基本に立ち返るというか、出発点の確認というか。
ひとことでいうと、大変教養の深い選曲だと思う。
「ベタな選曲」というのがない。

また、この曲を選んで、こういう風に演奏したい、というのが明確であるように思いました。
こういう幅広い選曲って、ローカルミュージシャンのライブでも散見されますが、やはり比べると実力としては頭抜けていますよね。すんげえなあと思う。

ジャケット写の浜崎さんのポージングは、ちょっとかっこ付け過ぎやろとも思うし、逆に裏面の堀さんはちょうどライブの途中の写真なんでしょうが、髪型がペッタリしておりまして、「魔法使いサリー」のカブ然としている。
 二人のルックスギャップはなんだ、という気はします。

それにしても、こういうDuoの、比重というか、「どっちがえらいか」みたいななのは、いつも考えてしまう。昔懐かしの染之助染太郎「これでギャラはおんなじ!」的な台詞を適用したい気はするね。

ピアノとサックスのDuo、確かにピアノの比重はリズムセクションすべてを包含するのでサウンドにおける比重は大きくなる。音数あたり幾らで計算するとピアノの方が全然音が多い。けれども、それでもソロピアノにない重要なメロディーラインを付与するという意味では、サックスもとても重要だし。

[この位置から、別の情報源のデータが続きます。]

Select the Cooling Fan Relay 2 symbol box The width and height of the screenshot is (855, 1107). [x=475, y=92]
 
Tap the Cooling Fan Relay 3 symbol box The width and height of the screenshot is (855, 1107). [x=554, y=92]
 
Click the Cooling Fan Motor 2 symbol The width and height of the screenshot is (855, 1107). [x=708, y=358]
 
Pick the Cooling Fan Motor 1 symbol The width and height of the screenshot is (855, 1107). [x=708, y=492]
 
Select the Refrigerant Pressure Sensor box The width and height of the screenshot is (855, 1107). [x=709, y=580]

そういうもろもろを踏まえた上で、やはり二人が対等の関係を結んでいると考えるべきなんでしょうね。何にせよ、私にとっては、こういう音を、死ぬまでに一度でもだせたらなあと思う目標の一つです。あと、選曲というのも大事であると改めて思いました。

"The Single Petal of a Rose" Duke Ellington Song book

The Single Petal Of A Rose

The Single Petal Of A Rose

 わが師匠浜崎航さんと片倉さんのDuo。数年前からDuke Ellington Songbookと銘打ってライブ活動をしていましたが、この度アルバムになりました。

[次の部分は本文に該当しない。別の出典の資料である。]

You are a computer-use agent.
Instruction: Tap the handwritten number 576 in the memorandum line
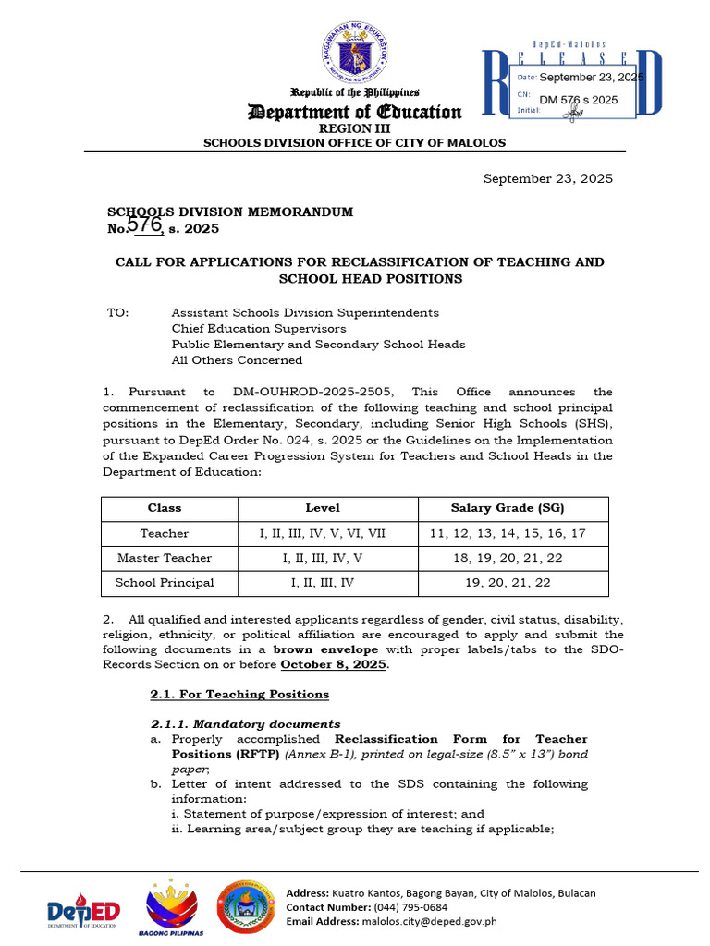(144, 224)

 考えてみれば、Duke Ellington楽団の戦後の曲って、Bily Strayhornの曲が多いんですよね。
 Strayhornの曲は、それはそれですごいのですが、Strayhornがきてから、エリントンは一歩引いた(管理職に退いた?)感さえあります。
 それまではEllingonの一枚看板だったわけでして、だから、エリントンの曲というと、エリントンの前半生に作られた曲が多いように思います。

 エリントンの曲というのは膨大なアーカイブがあるわけですが、ハードバップなどの、昔日本のジャズ喫茶界で好まれてきた辺りのサウンドでは、それほどは取り上げられないので、そこに少々の断絶があるのです。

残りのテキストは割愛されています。